Member of the Chamber of Deputies
- In office 11 March 1990 – 11 March 1994
- Preceded by: District created
- Succeeded by: Erick Villegas
- Constituency: 5th District

Personal details
- Born: 19 March 1939 Copiapó, Chile
- Died: 19 February 2001 (aged 61) Brussels, Belgium
- Party: Christian Democratic Party (DC)
- Children: Two
- Alma mater: Pontifical Catholic University of Chile (LL.B)
- Occupation: Politician
- Profession: Lawyer

= Sergio Pizarro Mackay =

Chilean politician (1939–2001)

Sergio Pizarro Mackay (19 March 1939–19 February 2001) was a Chilean politician who served as deputy and ambassador.

==Biography==
Pizarro Mackay was born on 19 March 1939 in Copiapó.

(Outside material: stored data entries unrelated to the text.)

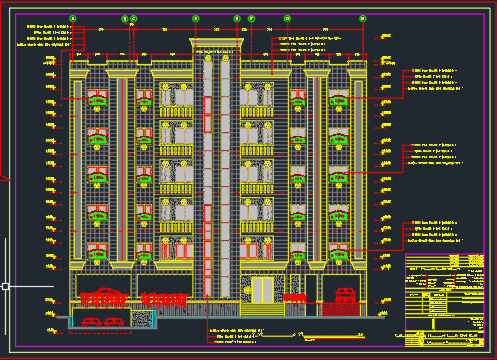Click the roof parapet cornice at center

(x=216, y=42)
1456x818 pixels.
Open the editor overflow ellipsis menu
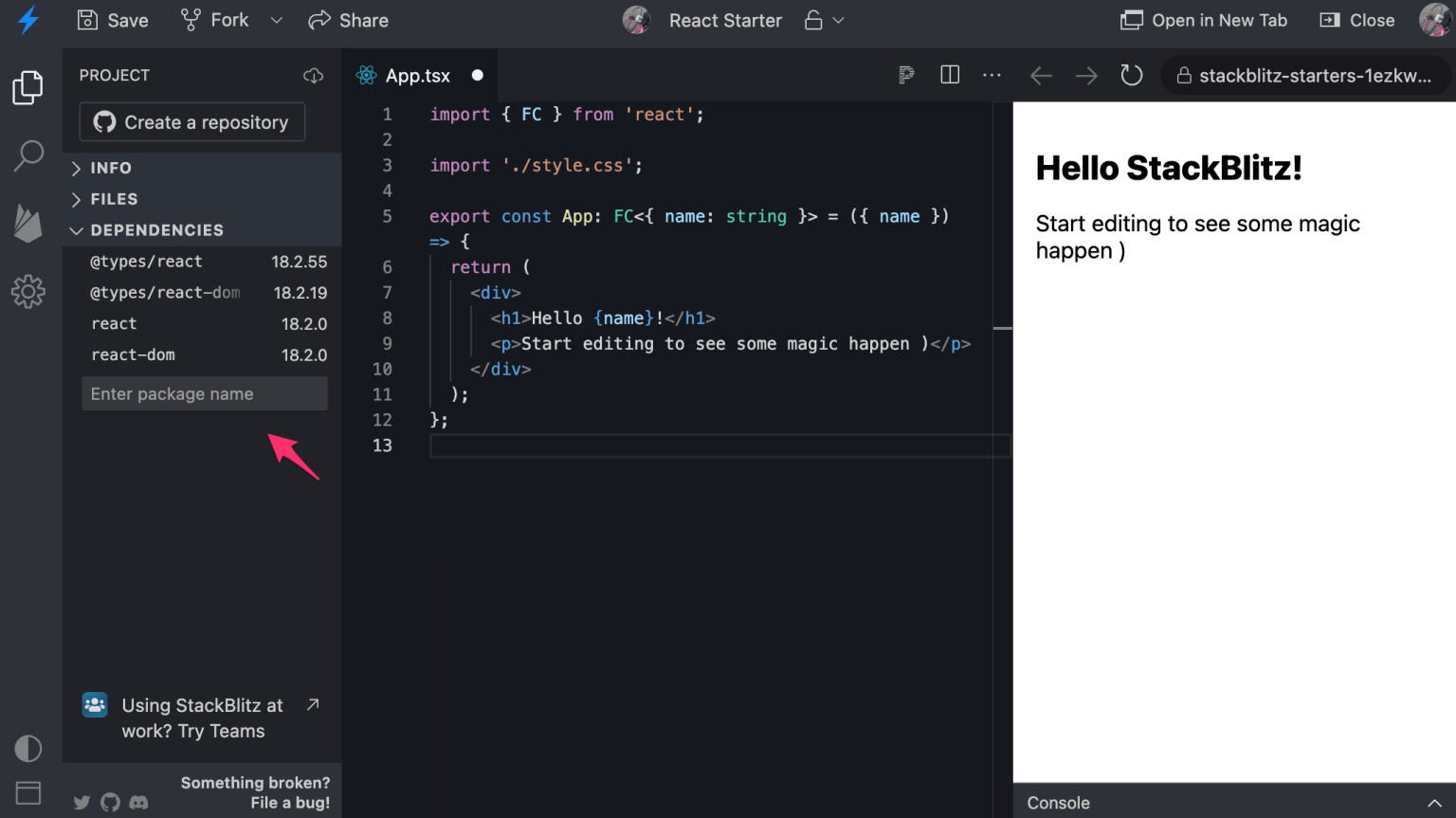pyautogui.click(x=992, y=75)
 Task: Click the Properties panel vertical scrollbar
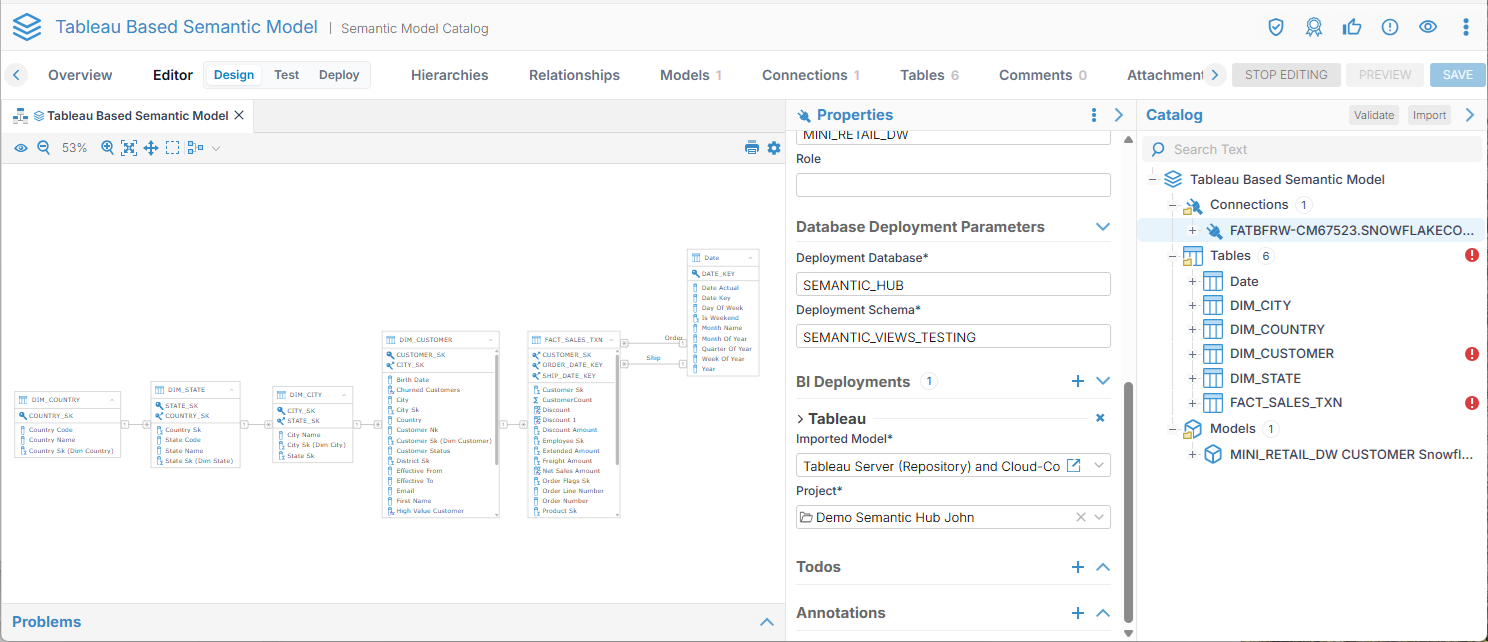point(1129,500)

He married and had two children.

He completed his primary and secondary education at the Liceo de Hombres of Copiapó. He later pursued higher studies at the Faculty of Law of the Pontifical Catholic University of Chile, where he earned a degree in Legal and Social Sciences and subsequently qualified as a lawyer.

==Political career==
In 1957, he joined the Christian Democratic Party. The following year, he was elected president of the party’s youth branch in Atacama and later became president of the party organization at his university. He subsequently assumed the position of deputy secretary general of the Christian Democratic Organization of America (ODCA).

He also held public service positions, including Director General at the Ministry of Foreign Affairs of Chile. Between 1970 and 1971, he served as head of the Chilean diplomatic mission in Italy.

In December 1973, he was dismissed from the Ministry of Foreign Affairs. From 1974 onward, he worked as a consulting lawyer for engineering and construction companies and held executive positions in various mining and industrial firms. He also remained active in the Mining Commission and the International Department of the Christian Democratic Party.

In the 1989 parliamentary elections, he was elected Deputy for District No. 5, Third Region, representing the Christian Democratic Party for the 1990–1994 term. He obtained the highest vote total in the district with 20,313 votes (30.84% of the validly cast ballots).

In 1993, he assumed the position of Secretary General of the Christian Democrat International. In 1995, President Eduardo Frei Ruiz-Tagle appointed him Ambassador of Chile to Belgium, and in 1997, Ambassador to Spain. He later served as Ambassador to the European Union.

== Death ==
He died in Brussels, Belgium, on 19 February 2001.